On Thu, Jul 05, 2007 at 12:35:53PM -0700, Josh Triplett wrote:
> OK, that seems inconsistent with what you said before.  You said that 
> T __attribute__((foo)) *v;

... in gcc.

> gives you a foo-pointer-to-T.  So shouldn't
> int __attribute__((noderef)) *v;
> give you a noderef-pointer-to-int?

... if we followed gcc rules. 

> However, noderef seems like a property of a pointer, hence why I
> proposed the example I did.  A warning should occur when you do
> *(<noderef T *>v) to get a T, not when you do *(<* noderef T>v) to get a
> noderef T.

Nope.  __noderef is a property of object being pointed to.  Again,
consider &p->x.  It should not be int *.  And it should not be
an error.  We want it to be int __noderef *.

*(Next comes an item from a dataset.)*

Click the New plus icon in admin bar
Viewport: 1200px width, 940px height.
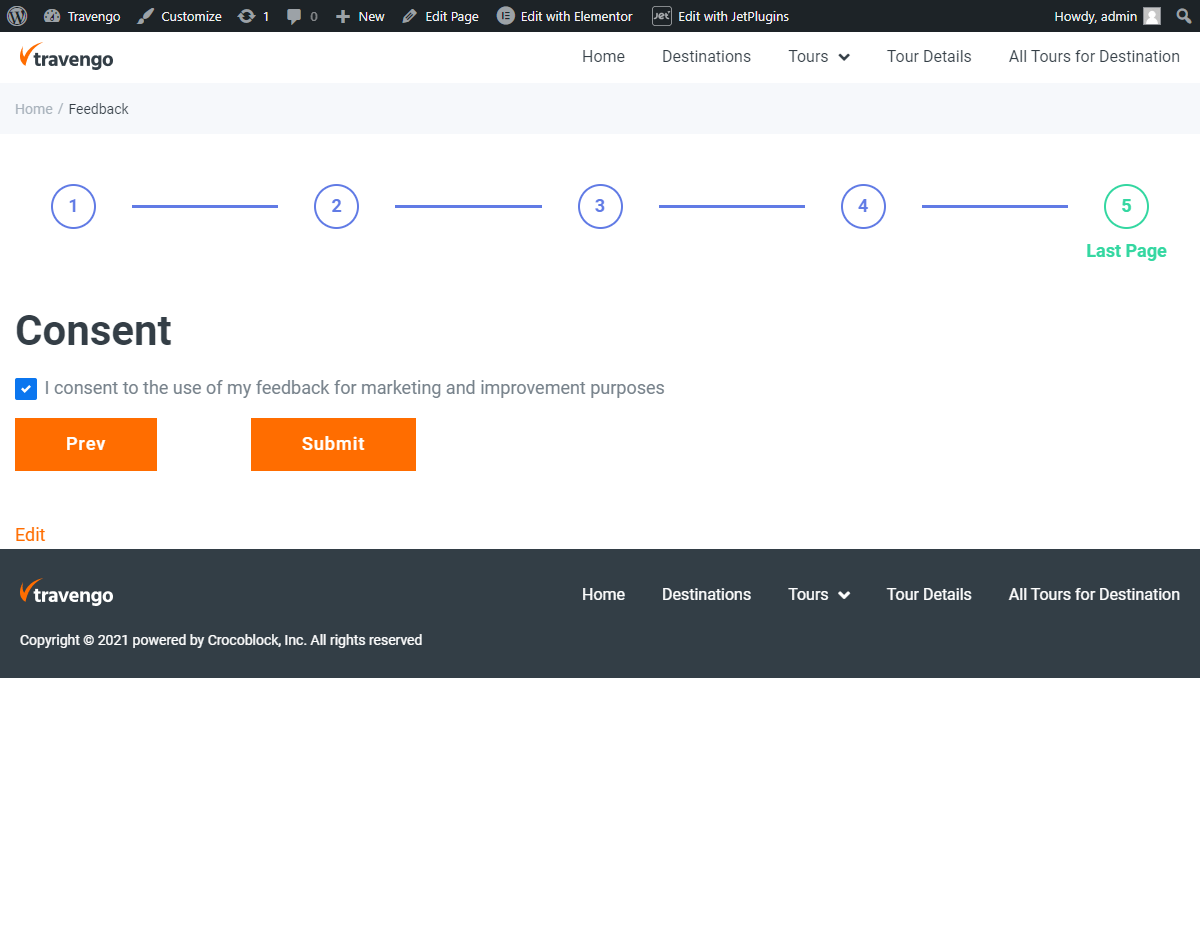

Semantics of noderef is simple: you should not access or modify the value
of noderef object.  That's all.  int __noderef * is an absolutely normal
pointer to such object.  Think of __noderef as of a stronger variant of const.

It's just another qualifier, with usual qualifier syntax.  It can occur
in the same places where const can, giving the same kind of effect on type.
See 6.7.5.1 and 6.7.3 for general stuff on qualifiers...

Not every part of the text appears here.